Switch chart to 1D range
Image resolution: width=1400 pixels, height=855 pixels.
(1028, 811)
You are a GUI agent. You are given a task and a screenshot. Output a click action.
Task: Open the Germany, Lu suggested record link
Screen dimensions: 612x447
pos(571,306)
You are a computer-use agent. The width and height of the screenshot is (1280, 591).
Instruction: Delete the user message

---

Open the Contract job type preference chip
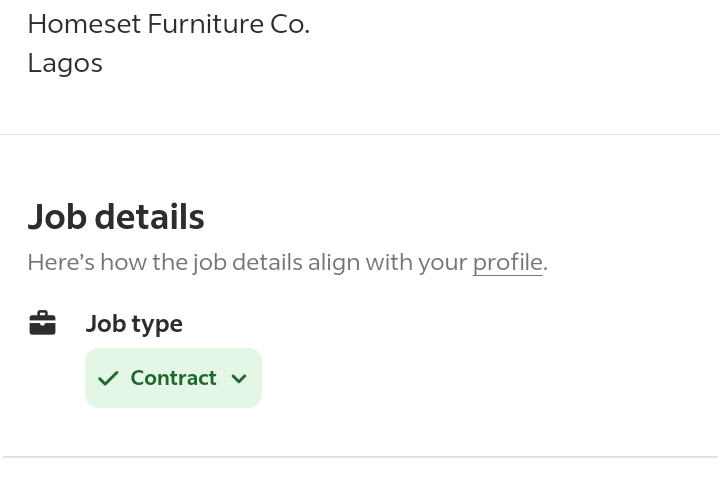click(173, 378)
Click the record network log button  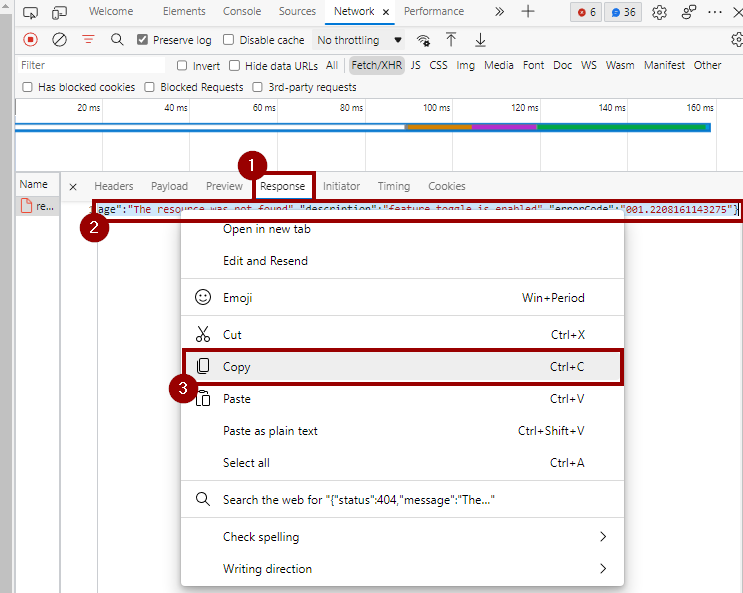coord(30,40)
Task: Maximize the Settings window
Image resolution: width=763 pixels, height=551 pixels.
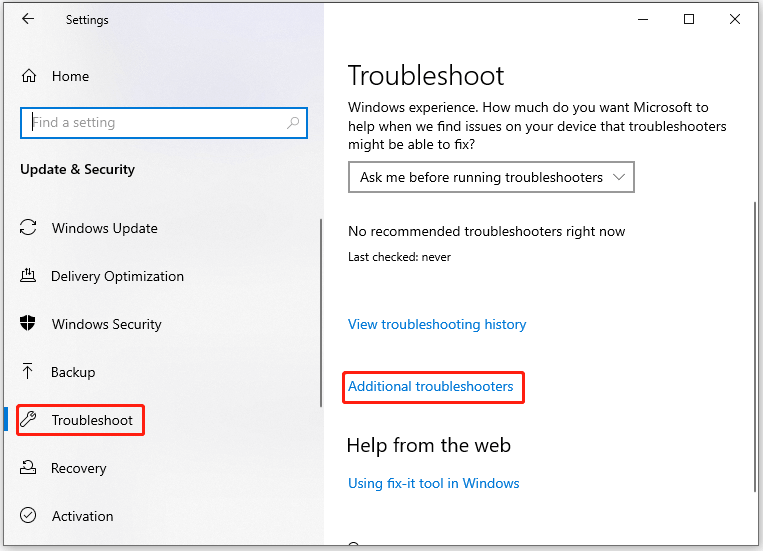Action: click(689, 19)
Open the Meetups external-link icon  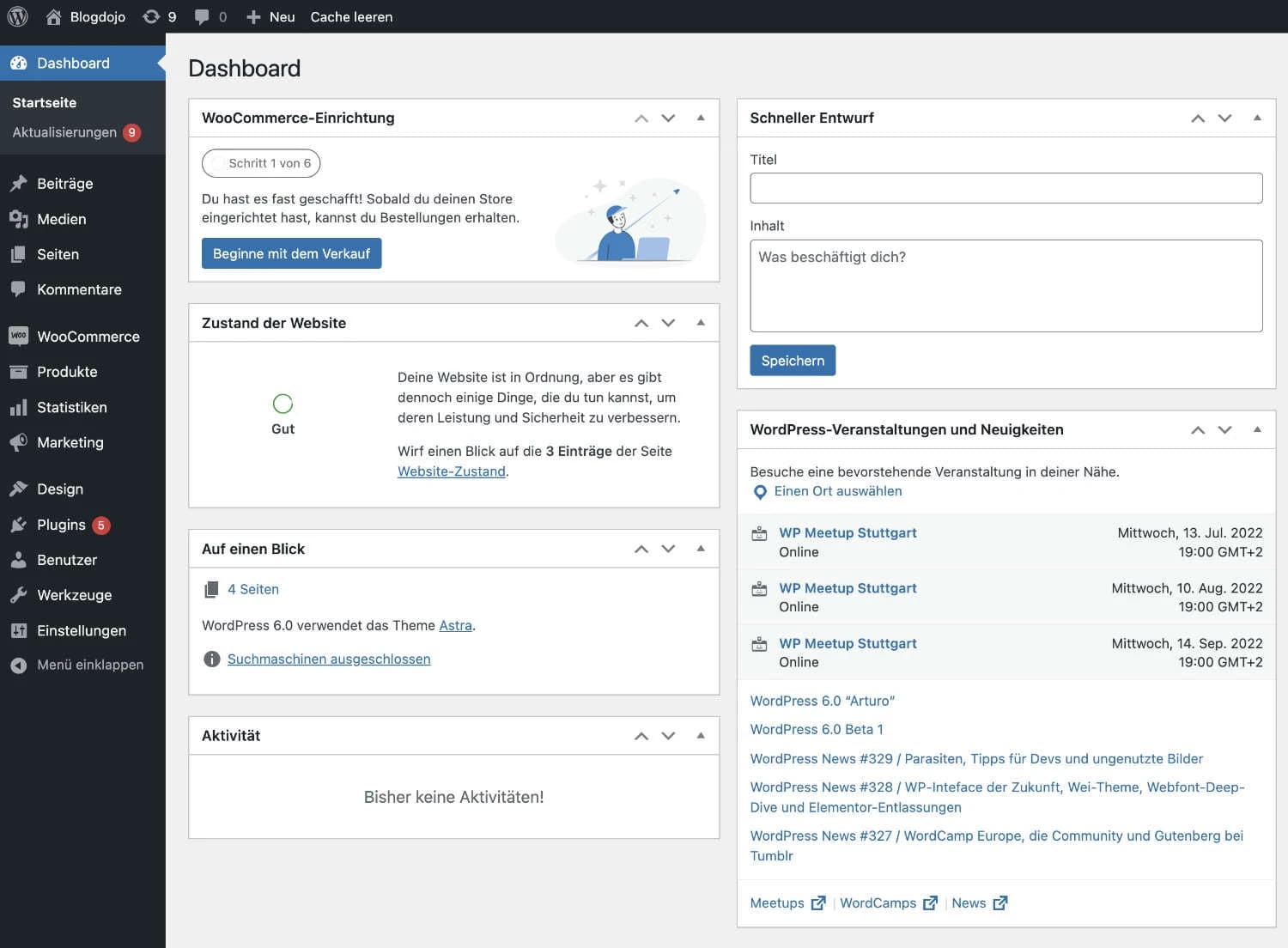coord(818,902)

▶ _Exercise goal_:
Could you restate word for word the lines above, from the one that contains "You are a GUI" through the one that contains "Instruction: Delete the user message", and no others?

▶ _Written answer_:
You are a GUI agent. You are given a task and a screenshot. Output a click action.
Task: Open the Germany, Lu suggested record link
Screen dimensions: 612x447
pos(571,306)
You are a computer-use agent. The width and height of the screenshot is (1280, 591).
Instruction: Delete the user message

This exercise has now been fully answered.